En el debate electoral que implica la posición de cada partido, debe haber mucho cuidado en el sentido de comprobar las informaciones o acusaciones, tratando de evitar el efecto emocional o pasional de ciertos informes o de ciertas acusaciones. Y esto es necesario para deslindar los campos dentro de lo que permiten las cosas humanas en materia de objetividad. Ya se sabe que los apasionados de uno u otro bando difícilmente van a poder ser más o menos objetivos.
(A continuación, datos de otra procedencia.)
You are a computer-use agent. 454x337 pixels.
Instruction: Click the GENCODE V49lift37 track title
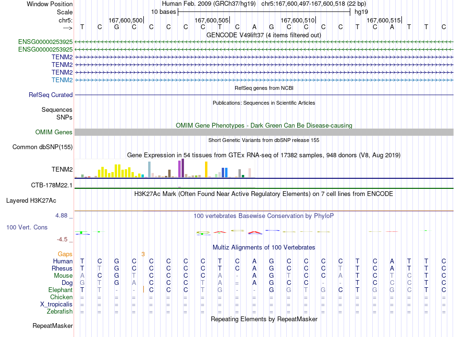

Pero puede haber mucha gente vivamente interesada en decidir sensatamente sobre lo que más conviene al país, especialmente en estos momentos difíciles y arriesgados en que se encuentra, incluyendo lo trascendental de su seguridad del presente y del futuro. Seguridad que incluye, por la dura realidad de ahora por el enfrentamiento entre la cultura islámica y la occidental, la seguridad del mundo.
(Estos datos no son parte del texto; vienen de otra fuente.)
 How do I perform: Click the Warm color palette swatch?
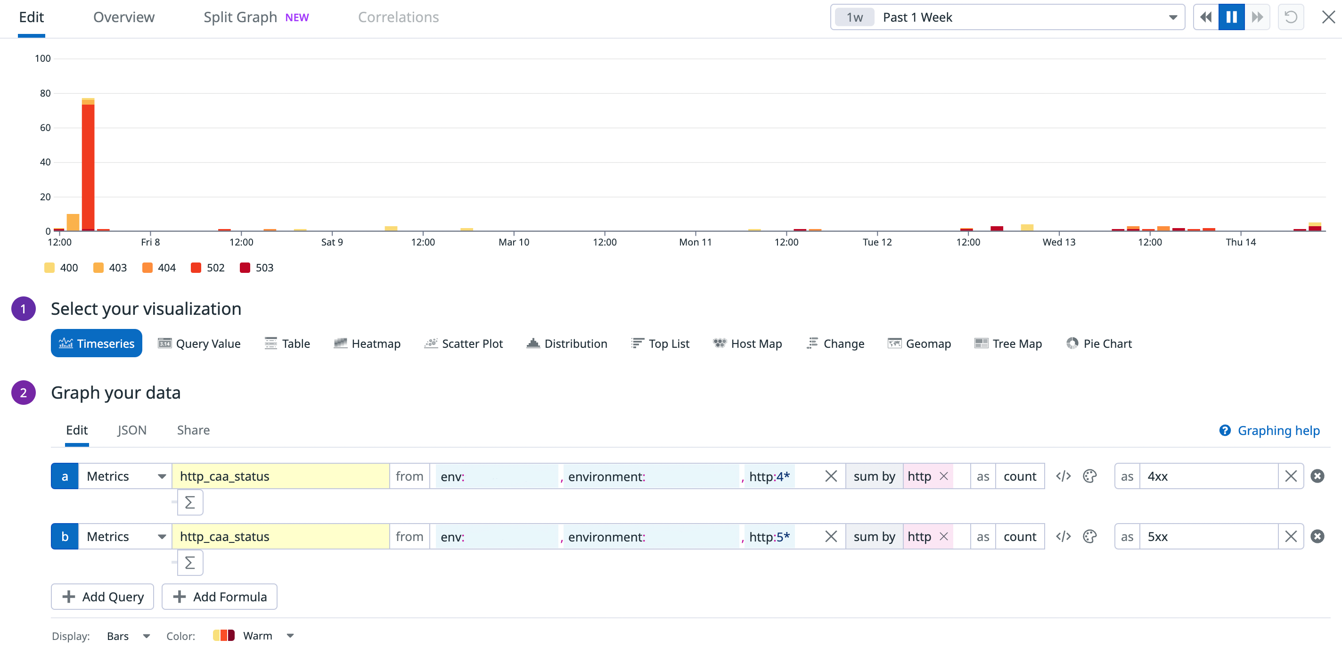tap(223, 636)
Entre los temas que hay que tener en cuenta está el relacionado con la abstención en las elecciones. Aun cuando en las presidenciales acuden más ciudadanos a las urnas a depositar su voto, siempre hay un porcentaje muy alto de abstenciones que es perjudicial para la democracia y que implica una indiferencia ciudadana que no tiene justificación cívica. El argumento que muchas veces se oye sobre que los candidatos en pugna no son muy satisfactorios, no debe tener vigencia a la luz de la lógica y de la práctica. Siempre, salvo alguna rarísima excepción, habrá uno mejor o menos malo. Y no cabe duda que uno de los dos llegará a la Casa Blanca. Y en ese caso, el que no está comprometido específicamente con uno u otro candidato, tiene la opción patriótica de escoger al que considere que más le conviene al país.
No se debe esperar a las últimas semanas o los últimos días para despertar – por decirlo así – con respecto a las investigaciones políticas en función electoral.